▸ **Task**:
Scan the records below for the line with "Select the Wednesday, August" and the line with "The image size is (941, 630).". Repeat those two lines and every line between them exactly, and nothing else.

▸ **Recorded information**:
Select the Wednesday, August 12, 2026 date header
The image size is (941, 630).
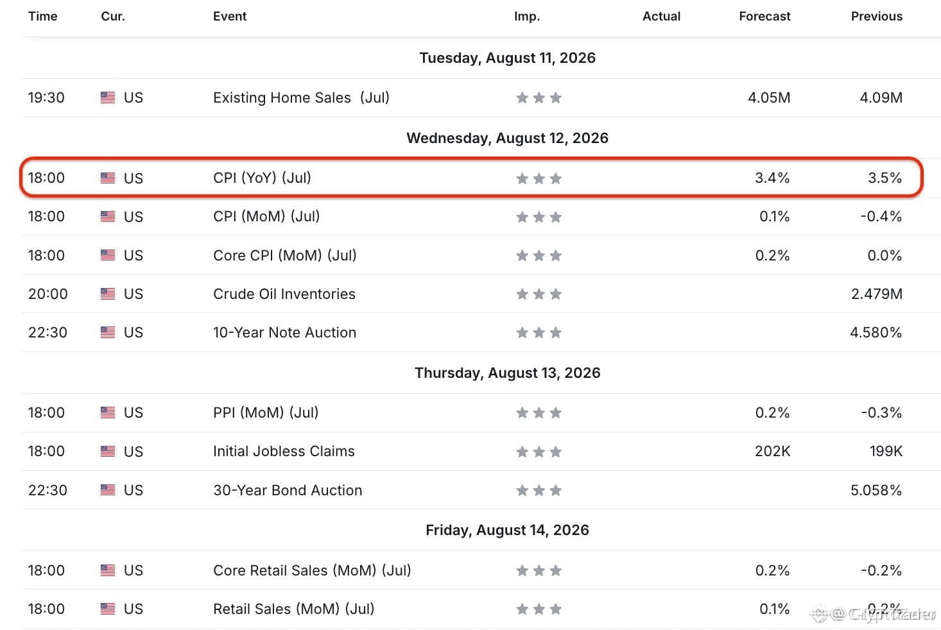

--

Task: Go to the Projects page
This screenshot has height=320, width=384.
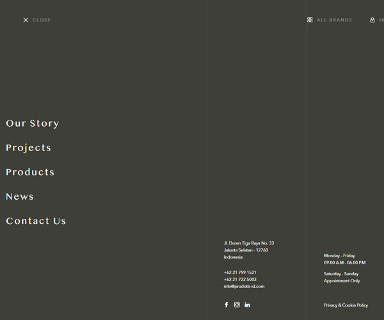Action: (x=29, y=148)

▸ **Answer section**:
Select the Wednesday, August 12, 2026 date header
The image size is (941, 630).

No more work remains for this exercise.